A man, a woman and a bridge: good night my dear knight

It’s’ a warm, dark, night of september.

They’re standing face to face, looking the river under the bridge.

They talk, they laugh. Sometimes they walk, too.

They would like to look into the other one’s eyes, but they are too shine to do it.

 

Potrebbe cominciare così la nostra storia.

Quella che, la scorsa notte, abbiamo delineato mentre, effettivamente, attraversavamo il Ponte Vecchio e ci dirigevamo a passo spedito verso il Florence Experience.

Peter, scrittore bulgaro-tedesco, trae ispirazione dal paesaggio per uno dei suoi romanzi, di cui, spero, vedremo presto una copia nelle librerie italiane.

Ed io gli faccio eco arricchendo la sua immaginazione con un tocco di femminilità e con un pò di sano romanticismo che coltivo nelle favole che invento quando Filippo è lontano e la voglia di averlo accanto e stringermi a lui si scontra con una realtà nella quale le nostre vite da “pendolari del mondo” ci tengono spesso a distanza.

Lui – Peter – ascolta ed accoglie con curiosità il mio punto di vista.

Sembra divertito e al tempo stesso scettico quando gli dico che la realtà esterna è la manifestazione di ciò che la mente pensa e che l’anima desidera e, nonostante la ritrosia tipica dell’intellettuale, si presta al gioco ed accetta di essere condotto in un tentativo di consulenza filosofica sul modello proposto dal libro “Le lacrime di Nietzsche” che ho appena letto e che è stato il pretesto per iniziare la nostra conversazione.

Divertita e soddisfatta per avere trovato una “cavia”, proseguo la mia indagine nei meandri della psiche del giovane berlinese ed arrivo alla conclusione che gli esseri umani, in fondo, si assomiglino un pò tutti.

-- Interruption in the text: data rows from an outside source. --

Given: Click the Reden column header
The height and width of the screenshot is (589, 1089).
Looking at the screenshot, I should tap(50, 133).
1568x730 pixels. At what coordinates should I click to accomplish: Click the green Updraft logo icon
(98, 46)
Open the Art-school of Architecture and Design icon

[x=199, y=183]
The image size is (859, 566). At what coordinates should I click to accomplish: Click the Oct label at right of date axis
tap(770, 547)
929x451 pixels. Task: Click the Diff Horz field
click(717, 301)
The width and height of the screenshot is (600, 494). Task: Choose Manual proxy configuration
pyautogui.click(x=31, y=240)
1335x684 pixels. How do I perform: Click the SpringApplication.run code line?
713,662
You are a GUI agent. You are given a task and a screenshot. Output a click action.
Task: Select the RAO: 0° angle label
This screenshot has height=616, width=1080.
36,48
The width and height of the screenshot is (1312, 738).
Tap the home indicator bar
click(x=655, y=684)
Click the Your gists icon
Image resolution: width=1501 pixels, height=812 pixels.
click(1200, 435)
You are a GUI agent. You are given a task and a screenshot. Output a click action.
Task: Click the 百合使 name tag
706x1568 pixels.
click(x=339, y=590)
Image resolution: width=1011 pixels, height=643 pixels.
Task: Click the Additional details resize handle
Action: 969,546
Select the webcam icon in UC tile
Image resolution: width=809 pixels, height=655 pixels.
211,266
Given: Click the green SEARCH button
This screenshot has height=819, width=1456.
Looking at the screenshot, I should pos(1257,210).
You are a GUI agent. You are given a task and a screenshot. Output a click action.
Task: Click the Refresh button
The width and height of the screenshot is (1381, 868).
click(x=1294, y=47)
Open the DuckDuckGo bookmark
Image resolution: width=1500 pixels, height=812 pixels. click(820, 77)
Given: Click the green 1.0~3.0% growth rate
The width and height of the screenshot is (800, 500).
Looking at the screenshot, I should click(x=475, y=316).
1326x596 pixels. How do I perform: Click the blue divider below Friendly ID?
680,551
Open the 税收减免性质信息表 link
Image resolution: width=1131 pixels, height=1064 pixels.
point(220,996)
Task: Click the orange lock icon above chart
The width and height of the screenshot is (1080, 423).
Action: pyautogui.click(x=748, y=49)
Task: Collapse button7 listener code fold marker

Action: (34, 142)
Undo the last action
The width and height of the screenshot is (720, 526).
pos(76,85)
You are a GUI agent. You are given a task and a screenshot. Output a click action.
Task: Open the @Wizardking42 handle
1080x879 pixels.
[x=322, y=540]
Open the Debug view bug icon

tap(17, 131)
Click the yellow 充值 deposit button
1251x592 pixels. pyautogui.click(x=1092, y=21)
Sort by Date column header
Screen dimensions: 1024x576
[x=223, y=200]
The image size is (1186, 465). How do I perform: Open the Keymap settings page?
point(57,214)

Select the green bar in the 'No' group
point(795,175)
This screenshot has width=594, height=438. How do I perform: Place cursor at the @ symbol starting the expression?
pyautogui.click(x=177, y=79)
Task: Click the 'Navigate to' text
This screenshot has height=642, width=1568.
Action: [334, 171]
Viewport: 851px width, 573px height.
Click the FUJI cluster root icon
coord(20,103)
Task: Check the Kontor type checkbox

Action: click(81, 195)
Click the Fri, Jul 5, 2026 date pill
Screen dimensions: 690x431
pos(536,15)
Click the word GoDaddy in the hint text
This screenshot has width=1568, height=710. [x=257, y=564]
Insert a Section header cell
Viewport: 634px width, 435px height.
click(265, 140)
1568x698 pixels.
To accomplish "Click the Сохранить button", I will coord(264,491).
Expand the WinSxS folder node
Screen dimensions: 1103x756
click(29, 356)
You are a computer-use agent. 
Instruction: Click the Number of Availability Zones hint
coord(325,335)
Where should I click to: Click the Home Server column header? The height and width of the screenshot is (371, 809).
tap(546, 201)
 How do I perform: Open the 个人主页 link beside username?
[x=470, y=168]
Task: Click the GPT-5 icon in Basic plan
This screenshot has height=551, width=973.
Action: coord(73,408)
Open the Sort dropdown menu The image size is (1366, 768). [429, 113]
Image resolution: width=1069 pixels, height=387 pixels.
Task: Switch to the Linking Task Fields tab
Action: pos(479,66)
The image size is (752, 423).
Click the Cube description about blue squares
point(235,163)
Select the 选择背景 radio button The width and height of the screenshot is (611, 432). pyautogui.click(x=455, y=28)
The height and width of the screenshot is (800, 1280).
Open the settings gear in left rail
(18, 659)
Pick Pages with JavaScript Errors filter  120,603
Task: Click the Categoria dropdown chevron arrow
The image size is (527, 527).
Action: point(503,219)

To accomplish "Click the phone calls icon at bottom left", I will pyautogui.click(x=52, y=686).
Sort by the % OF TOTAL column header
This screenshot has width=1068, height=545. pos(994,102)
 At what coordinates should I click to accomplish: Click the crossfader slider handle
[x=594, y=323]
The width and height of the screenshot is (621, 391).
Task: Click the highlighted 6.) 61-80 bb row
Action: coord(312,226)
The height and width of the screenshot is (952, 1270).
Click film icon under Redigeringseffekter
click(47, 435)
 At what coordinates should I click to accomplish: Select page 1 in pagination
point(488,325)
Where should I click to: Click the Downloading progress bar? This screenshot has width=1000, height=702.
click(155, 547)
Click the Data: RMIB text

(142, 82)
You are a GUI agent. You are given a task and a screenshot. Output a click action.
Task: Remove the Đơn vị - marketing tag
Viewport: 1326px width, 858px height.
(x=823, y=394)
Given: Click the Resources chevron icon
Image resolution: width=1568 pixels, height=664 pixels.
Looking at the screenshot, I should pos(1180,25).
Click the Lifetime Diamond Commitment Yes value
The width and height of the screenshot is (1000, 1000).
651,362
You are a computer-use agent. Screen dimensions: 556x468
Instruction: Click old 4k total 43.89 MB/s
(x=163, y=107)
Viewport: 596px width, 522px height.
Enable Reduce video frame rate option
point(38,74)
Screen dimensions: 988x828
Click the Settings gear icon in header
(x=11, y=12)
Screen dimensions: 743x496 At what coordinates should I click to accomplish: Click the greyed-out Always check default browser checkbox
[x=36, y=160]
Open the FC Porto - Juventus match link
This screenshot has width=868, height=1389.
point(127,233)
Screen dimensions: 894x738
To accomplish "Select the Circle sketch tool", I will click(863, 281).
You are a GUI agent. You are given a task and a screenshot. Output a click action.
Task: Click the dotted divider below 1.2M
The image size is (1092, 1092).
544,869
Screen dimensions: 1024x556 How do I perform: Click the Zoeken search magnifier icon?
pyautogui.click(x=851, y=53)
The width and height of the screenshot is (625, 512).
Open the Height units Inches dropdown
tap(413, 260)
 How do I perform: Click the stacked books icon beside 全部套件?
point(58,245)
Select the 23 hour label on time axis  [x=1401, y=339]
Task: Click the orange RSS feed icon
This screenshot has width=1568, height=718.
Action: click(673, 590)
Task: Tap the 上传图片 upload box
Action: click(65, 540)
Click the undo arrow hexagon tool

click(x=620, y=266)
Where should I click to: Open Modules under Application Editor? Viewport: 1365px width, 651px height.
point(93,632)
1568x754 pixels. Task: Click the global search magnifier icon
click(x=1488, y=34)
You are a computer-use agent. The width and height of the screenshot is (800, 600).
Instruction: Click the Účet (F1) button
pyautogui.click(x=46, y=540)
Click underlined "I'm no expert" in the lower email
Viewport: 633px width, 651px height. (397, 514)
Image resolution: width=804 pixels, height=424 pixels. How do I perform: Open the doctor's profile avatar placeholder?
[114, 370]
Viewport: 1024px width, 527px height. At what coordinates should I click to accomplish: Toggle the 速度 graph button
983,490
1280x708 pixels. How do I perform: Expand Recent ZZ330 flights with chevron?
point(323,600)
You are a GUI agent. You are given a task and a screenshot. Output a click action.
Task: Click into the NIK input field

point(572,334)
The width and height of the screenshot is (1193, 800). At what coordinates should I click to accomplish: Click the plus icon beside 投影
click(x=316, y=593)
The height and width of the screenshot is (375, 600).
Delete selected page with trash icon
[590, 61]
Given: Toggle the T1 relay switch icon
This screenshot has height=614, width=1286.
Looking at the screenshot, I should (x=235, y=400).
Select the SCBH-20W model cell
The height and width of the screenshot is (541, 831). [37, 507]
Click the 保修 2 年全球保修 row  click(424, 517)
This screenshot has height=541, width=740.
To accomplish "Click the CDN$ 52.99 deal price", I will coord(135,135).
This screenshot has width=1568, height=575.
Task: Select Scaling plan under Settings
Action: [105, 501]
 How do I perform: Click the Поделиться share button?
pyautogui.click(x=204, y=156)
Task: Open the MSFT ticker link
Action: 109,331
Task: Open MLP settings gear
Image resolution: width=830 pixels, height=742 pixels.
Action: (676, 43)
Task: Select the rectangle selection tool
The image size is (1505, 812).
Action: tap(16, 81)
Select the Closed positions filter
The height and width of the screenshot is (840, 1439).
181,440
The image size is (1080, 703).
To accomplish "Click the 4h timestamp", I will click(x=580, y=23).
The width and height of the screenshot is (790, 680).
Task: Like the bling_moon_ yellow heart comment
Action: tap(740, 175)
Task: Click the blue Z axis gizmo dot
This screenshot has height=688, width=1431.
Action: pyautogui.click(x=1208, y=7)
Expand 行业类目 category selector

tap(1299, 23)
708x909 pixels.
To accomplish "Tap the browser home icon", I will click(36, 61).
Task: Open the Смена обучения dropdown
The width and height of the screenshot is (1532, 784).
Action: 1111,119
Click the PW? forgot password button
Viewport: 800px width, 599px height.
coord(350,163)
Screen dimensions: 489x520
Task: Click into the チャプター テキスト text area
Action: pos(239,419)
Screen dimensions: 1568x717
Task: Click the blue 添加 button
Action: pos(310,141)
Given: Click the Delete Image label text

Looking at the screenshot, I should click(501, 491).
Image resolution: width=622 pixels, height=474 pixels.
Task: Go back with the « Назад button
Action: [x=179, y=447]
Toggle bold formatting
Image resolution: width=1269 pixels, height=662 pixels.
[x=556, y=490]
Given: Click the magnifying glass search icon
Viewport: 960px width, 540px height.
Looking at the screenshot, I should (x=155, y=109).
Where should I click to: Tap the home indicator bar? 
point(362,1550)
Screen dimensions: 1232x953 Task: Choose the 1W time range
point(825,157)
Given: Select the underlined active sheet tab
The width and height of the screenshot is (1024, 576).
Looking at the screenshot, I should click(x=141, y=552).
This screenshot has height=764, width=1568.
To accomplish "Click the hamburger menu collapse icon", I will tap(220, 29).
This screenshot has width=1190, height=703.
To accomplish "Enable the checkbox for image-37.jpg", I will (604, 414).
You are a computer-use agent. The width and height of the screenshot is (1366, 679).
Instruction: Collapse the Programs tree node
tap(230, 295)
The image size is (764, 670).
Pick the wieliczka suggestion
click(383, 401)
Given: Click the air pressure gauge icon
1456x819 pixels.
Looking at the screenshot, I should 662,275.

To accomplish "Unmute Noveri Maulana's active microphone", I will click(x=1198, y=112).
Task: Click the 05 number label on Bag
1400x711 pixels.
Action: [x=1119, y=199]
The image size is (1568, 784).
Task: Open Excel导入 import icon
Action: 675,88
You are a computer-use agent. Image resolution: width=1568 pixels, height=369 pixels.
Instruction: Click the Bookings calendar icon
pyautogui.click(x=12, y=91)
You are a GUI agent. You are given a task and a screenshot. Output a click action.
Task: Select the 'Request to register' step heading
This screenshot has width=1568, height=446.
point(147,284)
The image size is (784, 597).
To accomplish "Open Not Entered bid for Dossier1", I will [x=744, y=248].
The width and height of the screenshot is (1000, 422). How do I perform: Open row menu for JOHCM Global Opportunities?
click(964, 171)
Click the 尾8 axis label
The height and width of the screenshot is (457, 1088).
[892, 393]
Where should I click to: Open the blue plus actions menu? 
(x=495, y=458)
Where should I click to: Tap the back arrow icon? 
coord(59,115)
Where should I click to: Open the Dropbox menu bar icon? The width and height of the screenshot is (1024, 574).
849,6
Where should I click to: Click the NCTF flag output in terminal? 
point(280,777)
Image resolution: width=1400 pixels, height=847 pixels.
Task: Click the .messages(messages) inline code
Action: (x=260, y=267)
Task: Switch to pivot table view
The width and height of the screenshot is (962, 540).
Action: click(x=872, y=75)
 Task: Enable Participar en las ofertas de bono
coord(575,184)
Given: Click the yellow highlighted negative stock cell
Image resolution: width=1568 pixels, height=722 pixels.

Ognuno cerca di trovare la propria strada, di esprimere se stesso e, i più coraggiosi, trovano il modo di non scendere a compromessi e di rendere la vita un’ alleata nel progetto di realizzazione di sè.

Non so se le mie parole riescano a veicolare con esattezza ciò che nel mio intimo è così chiaro e non so se le frasi in inglese, che escono con sorprendente naturalezza, possano tradurre concetti che appartengono alla lingua con i quali sono stati pensati.

Non so se quando gli descrivo la sensazione di trovarmi dentro una bolla, una tra le infinite possibili tra cui potrei scegliere, lui comprenda che l’essere lì, in quel momento, per me significa costruire e dar vita ad un mondo che ha regole precise e che svanirà, come per incanto, nel momento in cui da scrittrice (o aspirante tale), tornerò ad essere semplicemente Valeria.

E non so se quando gli parlo dell’altra me stessa, la bella Valentina, dicendo che la osservo scomparire e ritornare giorno dopo giorno, lui avverta che quello stesso dialogo, quello in cui lui dice che forse dovrei apprezzare di più i lati di Valeria invece che soffermarmi sulle caratteristiche di qualcuno che non esiste, è possibile solo grazie al fatto che, per un pò, Valeria è scomparsa e Valentina ha potuto giocare con la vita di Valeria e di trasformarla un pò.

E tardi, ormai.

E quel dialogo che non sono certa sia avvenuto davvero, quella strada buia, quel luogo inaspettato, quel momento tanto perfetto da non essere esistito, tutto questo, ormai, è entrato dentro di me, pronto a germogliare sotto forma di una storia mai accaduta e di un racconto i cui confini si collocano a cavallo tra il mondo del sogno e quello della veglia.

Mi sveglio, dunque, dopo una notte piuttosto irrequeita, con il desiderio di vivere la mia giornata e di provare a ricordare frammenti di un sogno che ha il potere di orientare le mie scelte e di condurre le mie parole.

Nulla di ciò che è accaduto è reale, nulla di ciò che ho vissuto è davvero successo.

Eppure qui, nel silenzio di questa notte di fine settembre, le emozioni si fanno via via più definite, sino ad assumere la forma di parole che sgorgano, fluide e seducenti.

Mi giro, è tardi.

E’ ora di dormire.

E la notte, stanotte, sarà forse un pò più dolce grazie a quel brivido che mi ha fatta sentire di nuovo donna.

E’ tardi stanotte: domattina tutto questo svanirà. Domattina tornerà ad esistere Valeria. Ma per qualche ora, ancora, voglio che la bolla che abbiamo costruito con il potere della nostra immaginazione possa continuare ad esistere.

Buona notte, dunque, irreale cavaliere.

E buona notte a te, che, a quest’ora sei sveglio ed attendi che io dia vita al mio mondo per poterne far parte.